Comprendre la répartition des crédits et dettes lors d’un divorce : ce que décide le tribunal familial

Les principes généraux de la répartition : dépendance au régime matrimonial

La règle fondamentale en matière de répartition des dettes et crédits lors d’un divorce dépend du régime matrimonial choisi lors du mariage. Les deux régimes les plus courants en France sont :

  • La communauté réduite aux acquêts (régime légal par défaut)
  • La séparation de biens

Selon le rapport de la Direction de l’information légale et administrative (Service-public.fr), près de 80% des couples mariés en France sont sous le régime de la communauté réduite aux acquêts.

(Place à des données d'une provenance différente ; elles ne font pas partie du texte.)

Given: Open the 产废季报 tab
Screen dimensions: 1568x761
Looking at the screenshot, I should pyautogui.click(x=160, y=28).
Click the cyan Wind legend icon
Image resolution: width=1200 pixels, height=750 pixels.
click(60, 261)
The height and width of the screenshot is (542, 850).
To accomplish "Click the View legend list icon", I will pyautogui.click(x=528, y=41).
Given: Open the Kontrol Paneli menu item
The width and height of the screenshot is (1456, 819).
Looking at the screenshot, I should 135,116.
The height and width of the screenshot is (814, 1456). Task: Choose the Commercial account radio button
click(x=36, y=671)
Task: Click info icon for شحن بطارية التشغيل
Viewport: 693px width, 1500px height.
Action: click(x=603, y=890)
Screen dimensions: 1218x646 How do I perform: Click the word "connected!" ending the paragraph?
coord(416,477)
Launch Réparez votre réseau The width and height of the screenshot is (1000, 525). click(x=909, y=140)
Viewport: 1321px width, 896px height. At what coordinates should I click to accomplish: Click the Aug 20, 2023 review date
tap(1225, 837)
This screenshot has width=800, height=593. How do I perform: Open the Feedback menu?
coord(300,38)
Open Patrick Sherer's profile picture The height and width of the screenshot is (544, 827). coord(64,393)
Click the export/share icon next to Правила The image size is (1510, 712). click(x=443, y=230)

Régime de la communauté réduite aux acquêts

Sous ce régime, tous les biens et dettes contractés pendant le mariage sont en principe communs, à l’exception de ceux acquis avant le mariage ou des biens reçus en héritage ou donation.

  • Les crédits contractés pendant la vie commune (immobilier, consommation, etc.) sont considérés comme engagements communs, sauf preuve d’un acte manifestement excessif ou pour des besoins personnels d’un seul époux.
  • Les dettes contractées par un époux pour des dépenses manifestement exagérées ou pour son intérêt exclusif peuvent toutefois rester à sa charge exclusive (article 220 du Code civil).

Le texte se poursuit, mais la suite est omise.